> Retour à la chronologie du procès
> Revenir à la page précédente

Le témoin du jour, Nicole Grinberg.(Crédit Ph.Taris)

"Un aveu capital" - 18/12/1997

Pressé de questions sur le "sauvetage" de Nicole Grunberg, 3 ans, Maurice Papon a avoué en fin d'audience, qu'en juin 1942, il avait déjà entendu parler des camps de concentration

Compte rendu d'audience Bernadette DUBOURG

Jeudi 18 décembre. Trente sixième journée d'audience. Maurice-David Matisson a déposé, avec trois autres membres de sa famille, la première plainte contre Maurice Papon le 8 décembre 1981.
Sa grand mère, sa soeur et son beau-frère, deux tantes, deux oncles et son jeune cousin de 5 ans ont été raflés à Bordeaux en juillet 1942 et déportés dans les convois du 18 juillet et du 26 octobre 1942. La veille, sa nièce Eliane Dommange et son neveu, Jackie Alisvaks, ont témoigné avec beaucoup d'émotion de l'arrestation et la déportation de leurs parents.

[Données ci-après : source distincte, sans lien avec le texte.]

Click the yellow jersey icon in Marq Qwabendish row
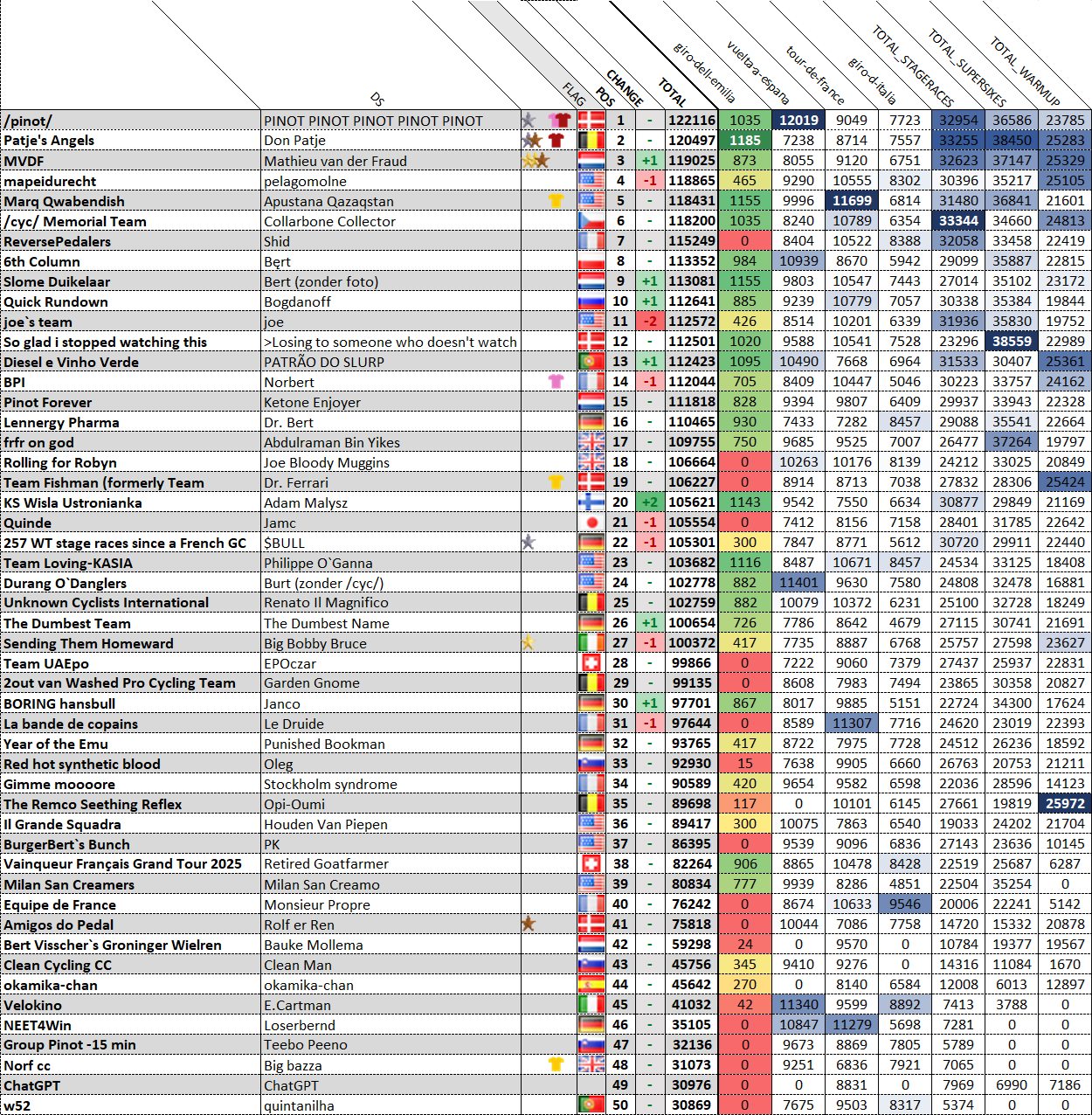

Leur mère, Antoinette, était la soeur aînée de Maurice-David Matisson.
" Je pourrais prêter serment car je vais parler sans haine et sans crainte, mais la rage au coeur, une rage rentrée depuis 55 ans " prévient Maurice-David Matisson, 71 ans, dont les parents, originaires de Lettonie, se sont installés à Bordeaux après la première Guerre où son père a combattu pour " le pays des droits de l'homme et de la liberté ".
En 1942, il avait 16 ans et vivait à Paris : " Je croyais avoir vécu le pire : la défaite, les premières insolences et l'agressivité de l'ennemi, l'infâme affiche sur la teinturerie de mon père, l'interdiction de sortir le soir, l'étoile jaune... Mais le pire était devant ".

"Devenir des vivants"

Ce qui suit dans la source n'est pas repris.